Get vec u8 as from utf-8 file

File text.txt contains data not in encoding utf-8

text.txt

my text Зд

I want to get a vector u of this data in utf-8
and can do this:

use std::fs;
use encoding_rs::WINDOWS_1251;

fn main() {
   // read file as a Vector (windows-1251)
   let v = fs::read("/.../text.txt").expect("error on handling file");

   println!("{:?}", v.len());   // 10
   println!("{:?}", v);         // [109, 121, 32, 116, 101, 120, 116, 32, 199, 228]

   let (cow, _encoding_used, _had_errors) = WINDOWS_1251.decode(&v);
   println!("Decoded string: {}", cow);

   let mut u: Vec<u8> = vec![];
   for b in cow.bytes() { u.push(b) };

   println!("{:?}", u.len());   //  12
   println!("{:?}", u);         //  [109, 121, 32, 116, 101, 120, 116, 32, 208, 151, 208, 180]
}

looks crooked
how to do it right?

This will give your the UTF-8 bytes of your string "my text Зд", which is behaving just as expected

fn main() {
   println!("{:?}", "my text Зд".as_bytes()); // [109, 121, 32, 116, 101, 120, 116, 32, 208, 151, 208, 180]
}

If you want to go back from UTF-8 to WINDOWS_1251, you can also use the capabilities of encoding_rs to encode unicode back into all formats e.g. via the method called “encode”.

1 Like

I understand it
Looks like I'm doing unnecessary things
You cannot edit directly from the file?

from
[109, 121, 32, 116, 101, 120, 116, 32, 199, 228]
to
[109, 121, 32, 116, 101, 120, 116, 32, 208, 151, 208, 180]

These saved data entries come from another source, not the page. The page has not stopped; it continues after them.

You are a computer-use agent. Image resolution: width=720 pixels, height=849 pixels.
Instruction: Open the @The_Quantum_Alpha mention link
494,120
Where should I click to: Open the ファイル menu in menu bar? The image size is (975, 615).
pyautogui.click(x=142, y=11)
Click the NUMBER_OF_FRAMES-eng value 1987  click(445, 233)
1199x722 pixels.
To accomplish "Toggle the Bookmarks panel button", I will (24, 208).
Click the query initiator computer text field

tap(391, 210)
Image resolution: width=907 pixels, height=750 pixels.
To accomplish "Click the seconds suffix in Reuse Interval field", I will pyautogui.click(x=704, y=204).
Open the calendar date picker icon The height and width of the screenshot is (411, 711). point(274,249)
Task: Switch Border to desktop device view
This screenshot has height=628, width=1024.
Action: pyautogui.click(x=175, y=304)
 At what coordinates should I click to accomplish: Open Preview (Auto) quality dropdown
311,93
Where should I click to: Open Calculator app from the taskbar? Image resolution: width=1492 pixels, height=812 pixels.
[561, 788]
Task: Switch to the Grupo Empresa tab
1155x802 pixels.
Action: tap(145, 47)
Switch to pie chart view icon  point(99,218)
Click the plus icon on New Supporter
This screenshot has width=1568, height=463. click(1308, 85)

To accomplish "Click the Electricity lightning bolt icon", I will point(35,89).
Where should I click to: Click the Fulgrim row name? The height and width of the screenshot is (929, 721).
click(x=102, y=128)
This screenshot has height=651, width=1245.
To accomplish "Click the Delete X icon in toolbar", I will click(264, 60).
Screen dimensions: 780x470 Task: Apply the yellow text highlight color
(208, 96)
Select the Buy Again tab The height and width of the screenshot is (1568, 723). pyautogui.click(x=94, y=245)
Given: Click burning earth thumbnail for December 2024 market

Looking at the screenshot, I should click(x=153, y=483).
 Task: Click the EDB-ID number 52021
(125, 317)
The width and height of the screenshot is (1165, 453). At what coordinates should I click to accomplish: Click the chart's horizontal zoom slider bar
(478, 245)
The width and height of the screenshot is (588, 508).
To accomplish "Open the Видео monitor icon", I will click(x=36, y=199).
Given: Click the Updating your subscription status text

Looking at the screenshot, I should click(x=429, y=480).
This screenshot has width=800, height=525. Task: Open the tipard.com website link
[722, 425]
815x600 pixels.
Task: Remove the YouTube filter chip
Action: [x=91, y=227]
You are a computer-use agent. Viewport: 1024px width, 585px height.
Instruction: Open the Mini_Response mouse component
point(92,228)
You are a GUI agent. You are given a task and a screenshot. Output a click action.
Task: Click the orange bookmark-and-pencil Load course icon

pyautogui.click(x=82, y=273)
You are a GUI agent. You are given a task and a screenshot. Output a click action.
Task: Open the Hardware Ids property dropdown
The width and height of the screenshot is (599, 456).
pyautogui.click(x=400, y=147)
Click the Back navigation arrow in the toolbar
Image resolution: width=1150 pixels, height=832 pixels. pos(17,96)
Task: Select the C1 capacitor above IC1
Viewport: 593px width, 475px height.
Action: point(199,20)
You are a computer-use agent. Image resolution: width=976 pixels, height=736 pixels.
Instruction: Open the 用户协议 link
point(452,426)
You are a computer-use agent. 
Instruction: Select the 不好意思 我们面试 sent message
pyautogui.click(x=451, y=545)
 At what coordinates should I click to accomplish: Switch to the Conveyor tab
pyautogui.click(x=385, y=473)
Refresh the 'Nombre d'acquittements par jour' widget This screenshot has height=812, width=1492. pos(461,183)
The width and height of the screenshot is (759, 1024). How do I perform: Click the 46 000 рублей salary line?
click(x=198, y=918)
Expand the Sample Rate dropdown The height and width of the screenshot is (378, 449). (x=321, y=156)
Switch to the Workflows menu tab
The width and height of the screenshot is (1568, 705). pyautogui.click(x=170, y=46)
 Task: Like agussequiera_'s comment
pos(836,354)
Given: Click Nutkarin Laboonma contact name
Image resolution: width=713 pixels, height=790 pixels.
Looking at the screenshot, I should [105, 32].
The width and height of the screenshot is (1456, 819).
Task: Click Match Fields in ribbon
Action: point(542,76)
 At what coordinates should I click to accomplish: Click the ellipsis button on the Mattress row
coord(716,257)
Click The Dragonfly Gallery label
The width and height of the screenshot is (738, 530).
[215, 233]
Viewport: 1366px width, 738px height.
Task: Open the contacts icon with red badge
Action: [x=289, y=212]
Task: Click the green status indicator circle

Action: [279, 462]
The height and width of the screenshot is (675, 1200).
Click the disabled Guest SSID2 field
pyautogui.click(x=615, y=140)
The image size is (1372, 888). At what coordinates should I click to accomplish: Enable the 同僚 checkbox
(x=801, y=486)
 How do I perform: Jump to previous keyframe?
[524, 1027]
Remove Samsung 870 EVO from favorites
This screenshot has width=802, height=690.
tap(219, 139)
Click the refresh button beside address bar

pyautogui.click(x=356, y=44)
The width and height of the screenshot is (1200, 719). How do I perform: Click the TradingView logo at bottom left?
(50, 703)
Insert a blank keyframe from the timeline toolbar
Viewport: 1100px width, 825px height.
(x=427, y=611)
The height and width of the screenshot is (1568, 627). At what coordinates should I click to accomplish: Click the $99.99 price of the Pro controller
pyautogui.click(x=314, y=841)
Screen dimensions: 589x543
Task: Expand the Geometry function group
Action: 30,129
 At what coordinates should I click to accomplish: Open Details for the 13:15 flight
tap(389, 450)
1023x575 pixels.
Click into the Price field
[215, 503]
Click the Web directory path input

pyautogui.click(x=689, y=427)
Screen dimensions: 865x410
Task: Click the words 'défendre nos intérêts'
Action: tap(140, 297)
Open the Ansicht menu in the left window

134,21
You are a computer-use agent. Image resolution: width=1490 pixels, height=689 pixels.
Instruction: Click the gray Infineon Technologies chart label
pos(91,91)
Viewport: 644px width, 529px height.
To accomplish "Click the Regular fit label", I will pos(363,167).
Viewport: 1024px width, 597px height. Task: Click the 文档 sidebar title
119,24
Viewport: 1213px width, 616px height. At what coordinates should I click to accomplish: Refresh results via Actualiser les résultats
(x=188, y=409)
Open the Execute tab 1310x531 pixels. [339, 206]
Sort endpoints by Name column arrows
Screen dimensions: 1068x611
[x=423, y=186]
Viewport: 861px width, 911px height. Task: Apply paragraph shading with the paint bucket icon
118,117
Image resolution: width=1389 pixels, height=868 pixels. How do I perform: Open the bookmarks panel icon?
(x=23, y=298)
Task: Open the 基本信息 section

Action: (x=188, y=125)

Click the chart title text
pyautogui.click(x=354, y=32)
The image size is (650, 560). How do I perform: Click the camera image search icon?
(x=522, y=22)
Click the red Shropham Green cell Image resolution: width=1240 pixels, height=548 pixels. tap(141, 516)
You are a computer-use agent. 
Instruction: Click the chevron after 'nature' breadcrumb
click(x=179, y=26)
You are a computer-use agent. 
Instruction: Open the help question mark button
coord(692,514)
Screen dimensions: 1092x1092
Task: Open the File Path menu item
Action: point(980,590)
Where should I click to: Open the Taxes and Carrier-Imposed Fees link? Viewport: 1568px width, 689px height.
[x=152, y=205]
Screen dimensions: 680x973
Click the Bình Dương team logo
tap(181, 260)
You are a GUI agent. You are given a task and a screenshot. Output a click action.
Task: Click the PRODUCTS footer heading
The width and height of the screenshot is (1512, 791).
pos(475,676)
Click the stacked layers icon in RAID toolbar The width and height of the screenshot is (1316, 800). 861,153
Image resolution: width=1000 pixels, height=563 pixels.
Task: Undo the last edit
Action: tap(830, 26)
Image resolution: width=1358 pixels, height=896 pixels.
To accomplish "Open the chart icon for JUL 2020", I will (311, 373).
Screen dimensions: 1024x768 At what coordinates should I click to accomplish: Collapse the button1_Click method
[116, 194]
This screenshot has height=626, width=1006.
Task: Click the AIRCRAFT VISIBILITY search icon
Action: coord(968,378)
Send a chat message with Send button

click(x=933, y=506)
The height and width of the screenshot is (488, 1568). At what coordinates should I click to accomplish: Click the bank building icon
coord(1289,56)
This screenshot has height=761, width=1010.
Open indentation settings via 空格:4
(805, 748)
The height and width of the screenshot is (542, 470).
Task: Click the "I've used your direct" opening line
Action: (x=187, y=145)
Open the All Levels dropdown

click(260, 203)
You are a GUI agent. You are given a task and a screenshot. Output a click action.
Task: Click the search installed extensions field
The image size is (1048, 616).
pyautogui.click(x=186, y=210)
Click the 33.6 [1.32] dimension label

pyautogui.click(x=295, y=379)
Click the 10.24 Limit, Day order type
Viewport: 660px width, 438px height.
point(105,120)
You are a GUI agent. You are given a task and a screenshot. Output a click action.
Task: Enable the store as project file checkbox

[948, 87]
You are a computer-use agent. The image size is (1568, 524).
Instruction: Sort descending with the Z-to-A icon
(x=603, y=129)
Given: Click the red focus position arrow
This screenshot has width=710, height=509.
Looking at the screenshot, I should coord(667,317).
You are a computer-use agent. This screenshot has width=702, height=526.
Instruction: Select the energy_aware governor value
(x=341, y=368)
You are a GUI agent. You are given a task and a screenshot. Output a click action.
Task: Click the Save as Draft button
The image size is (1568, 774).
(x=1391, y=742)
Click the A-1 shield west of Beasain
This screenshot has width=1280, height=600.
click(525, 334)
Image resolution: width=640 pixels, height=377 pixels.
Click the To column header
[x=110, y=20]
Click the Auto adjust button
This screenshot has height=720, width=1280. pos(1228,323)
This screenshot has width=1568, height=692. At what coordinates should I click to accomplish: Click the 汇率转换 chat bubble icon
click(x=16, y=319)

at the stage of reading from a file.

It is not at all clear what it is that you’re trying to do, but on the question if “doing it right” in general, I’d suggest not working with Windows 1251 encoding at all, if you can avoid the need to do so, and making sure your file (and text editor) work with UTF-8 to begin with. How this works in your text editor depends on what text editor you’re using.


In case you’re confused about the length of the bytes, that’s because UTF-8 is a variable-length encoding where most characters (all characters that aren’t part of the 128 ASCII characters) require more than one byte per character. In the case of cycillic characters, they usually need a length of 2 bytes, enough to represent the first 2048 unicode characters, and the basic block of cyrillic characters is between U+0400 and U+04FF, which in decimal is the characters number 1024 to 1279.

In your output thus the bytes 208, 151 are the character З and the bytes 208, 180 are д.


I’m not entirely sure what you’re trying to do.

Do you just want to obtain the Vec<u32> containing [109, 121, 32, 116, 101, 120, 116, 32, 208, 151, 208, 180] without the additional intermediate steps? That can be done.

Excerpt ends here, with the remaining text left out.